それ以外の条件を出して、最終的に目的とする条件で認めさせようという強気な外交を行ったことである。
ゆえに、大使達が慌てることになったのだが それはやむ終えない。所謂、格が違うということで・・
ようやく、部屋に帰って自分たちの時間が出来る。
なんでも、宗教上の理由で一緒に食事が出来ないとの事で 誤魔化してしまったからであり 食事会でも口を開いてものを食べる必要も無く ただ、頷いていれば良かったからである。
「みなさん、お疲れ様でした」
一番疲れていたのは、誰でもない未来さん。
内情を本当に知っているのは彼女だけ。
その彼女の前で、綱渡りのような外交を繰り広げたのだ。
ばれたら 勿論唯では済まない。おそらく、かなり緊張したであろう。
王子は王子で緊張したであろう、国の一大事を背負ってやって来てただ、そばで見てるだけ。
勿論、arieさんも・・・・
緊張するタイプでは無かったことを忘れていた。
緊張なんて無縁なのだからであろう。
とにかく、一応便宜上宗教上の問題ということで 一人で食事をしそのご、みんなを集めての明日の計画を練ることになった。
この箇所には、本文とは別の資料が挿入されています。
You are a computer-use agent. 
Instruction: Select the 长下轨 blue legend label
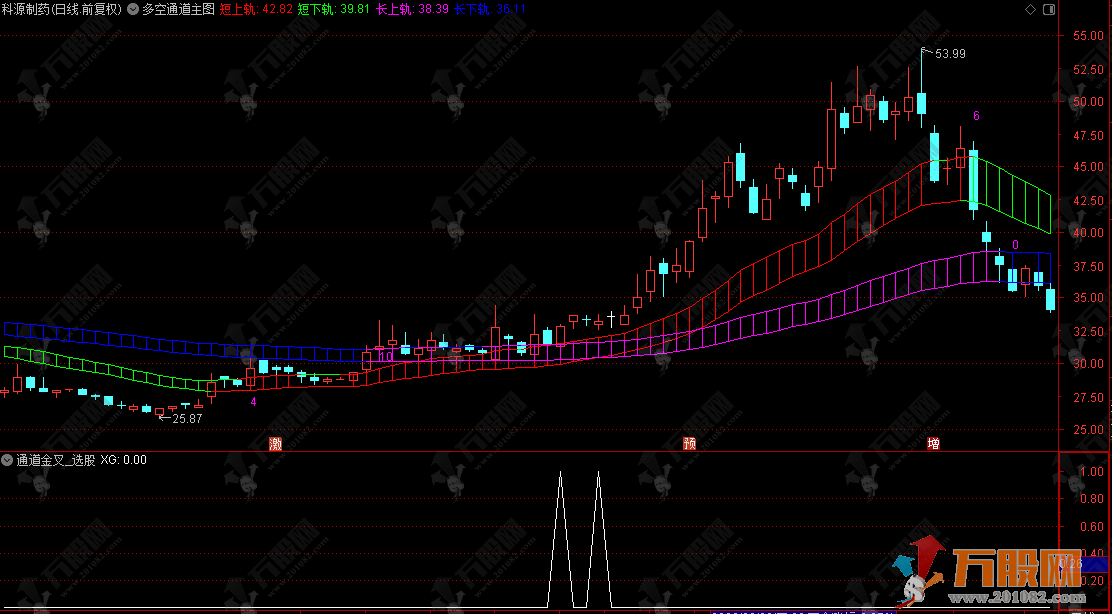pos(469,10)
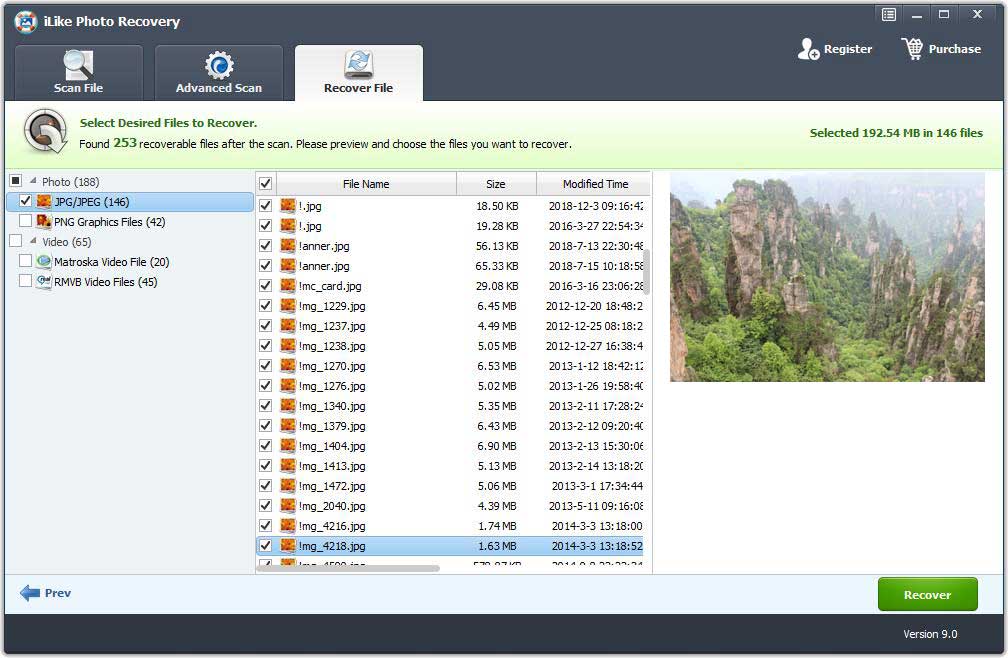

ともあれ、arieさんや所長が参加し、明日のことを聞くだけのはずだったのだが 所長は予告どおりなのか、飲みにいったまま帰ってこなかった。
arieさん:「まあ、所長はあんなだけど明日も楽しくやりましょう」
王子:「責任者が来ないのはどうなっているんだ?」
「多分、飲みにいったまま忘れてるんだと思いますけど・・」
王子:「なに? そんなやつに任せられるか!!」
未来さん:「我々が、命に代えてもお守りします」
arieさん:「未来さん、あなたの任務に王子を守るって言うのは無かったはずだけど?」
未来さん:「そういうわけには行きません、外交問題になります」
arieさん:「もう死んだことになってるんだから、今更でしょ」
王子:「どういう意味だ?」
arieさん:「もう、死んでもあまり困らないって事」
王子の怒り、arieさんの毒舌 どちらも炸裂していた。